If I have a logit transformed score (was % before transformation), can I transform it back to % without any other info?

[julie2000]

Maybe a really basic question...

If I have a logit transformed score (was % before transformation), can I transform it back to % without any other info?
The same thing for a natural-log-transformed score (was in count form before), can I transform it back to its count form with no other info?
Thanks in advance!!

 

[BigBeachBanana]

Maybe a really basic question...

If I have a logit transformed score (was % before transformation), can I transform it back to % without any other info?
The same thing for a natural-log-transformed score (was in count form before), can I transform it back to its count form with no other info?
Thanks in advance!!

\(\displaystyle \text{logit}(p) = \log\!\left(\dfrac{p}{1-p}\right)\\\)
Can you solve for [imath]p[/imath] given the left-hand side?

 

[julie2000]

I have a log-transformed estimate (e.g. 0.80) and the corresponding % value for this transformed estimate is apparently 69%. But for the rest of the estimates I only have the log-transformed estimate without the corresponding % (which I'm looking for). I've tried this equation to see if 69% would translate back to 0.80 but since the between parenthesis is negative it doesnt work.

 

[BigBeachBanana]

I have a log-transformed estimate (e.g. 0.80) and the corresponding % value for this transformed estimate is apparently 69%. But for the rest of the estimates I only have the log-transformed estimate without the corresponding % (which I'm looking for). I've tried this equation to see if 69% would translate back to 0.80 but since the between parenthesis is negative it doesnt work.

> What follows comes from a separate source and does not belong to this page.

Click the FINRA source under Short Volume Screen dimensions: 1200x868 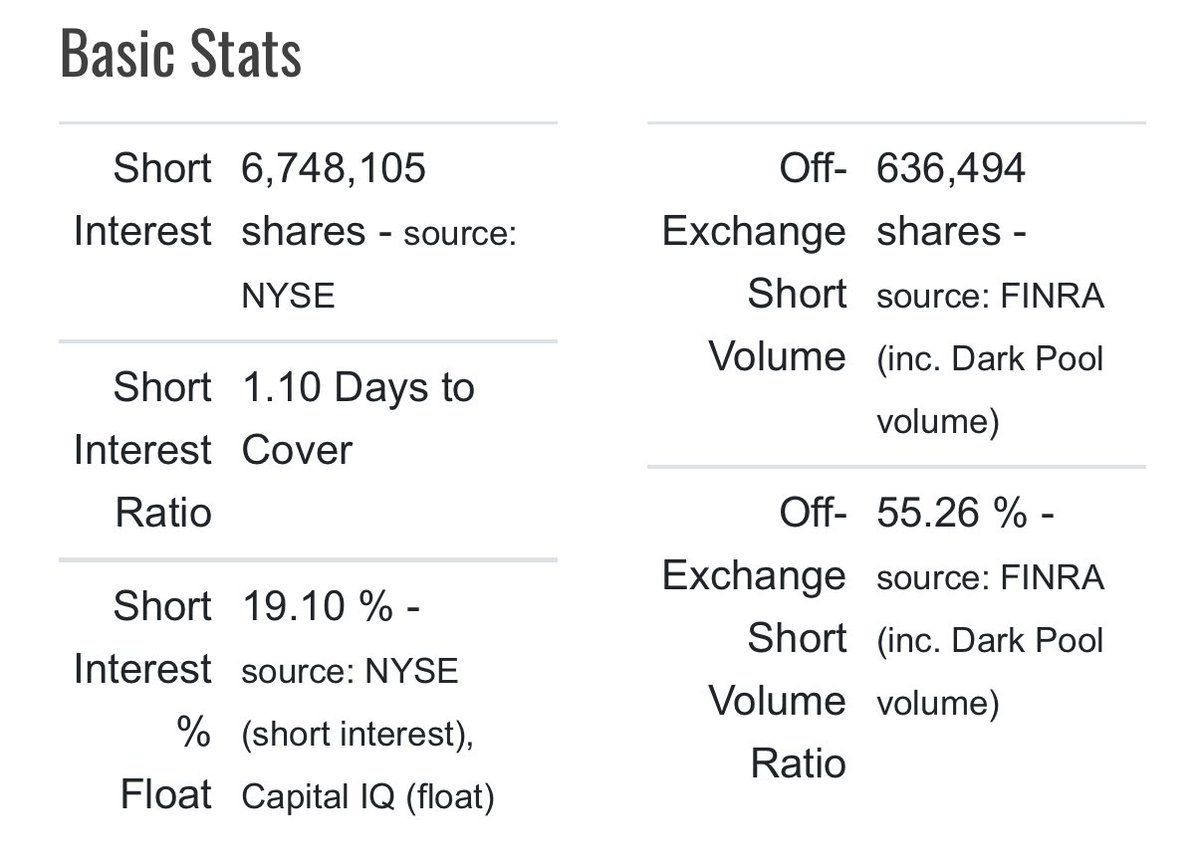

I got 69%. Can you show your work solving for p?

[math]0.8= \log\!\left(\dfrac{p}{1-p}\right)\\[/math]

 

[julie2000]

To see if 69% would transform back I tried: log(69/1-69) which says "error" but I might be doing this wrong.
I'm not sure how to go from 0.8 to 69 I think I'm missing a few steps.
For instance, if the log-transformed estimate is 1,87 how do I get to the original scaled %?
Thanks!!

 

[limiTS]

69% is really 0.69. Try calculating [imath]\displaystyle\ln\left(\frac{0.69}{1-0.69}\right)[/imath]

You should get 0.8

For 1.87, do the following:

[imath]\begin{aligned} 1.87&=\ln\left(\frac{p}{1-p}\right)\\ e^{1.87}&=\frac{p}{1-p}\\ e^{1.87}(1-p)&=p\\ e^{1.87}-e^{1.87}p&=p\\ e^{1.87}&=p+e^{1.87}p\\ e^{1.87}&=p\left(1+e^{1.87}\right)\\ \frac{e^{1.87}}{1+e^{1.87}}&=p\\ \end{aligned}[/imath]

 

[BigBeachBanana]

Or in general...
[math]p=\frac{e^{\text{logit(p)}}}{1+e^{\text{logit(p)}}}[/math]

 

[julie2000]

69% is really 0.69. Try calculating [imath]\displaystyle\ln\left(\frac{0.69}{1-0.69}\right)[/imath]

You should get 0.8

For 1.87, do the following:

[imath]\begin{aligned} 1.87&=\ln\left(\frac{p}{1-p}\right)\\ e^{1.87}&=\frac{p}{1-p}\\ e^{1.87}(1-p)&=p\\ e^{1.87}-e^{1.87}p&=p\\ e^{1.87}&=p+e^{1.87}p\\ e^{1.87}&=p\left(1+e^{1.87}\right)\\ \frac{e^{1.87}}{1+e^{1.87}}&=p\\ \end{aligned}[/imath]

Thank you very much!!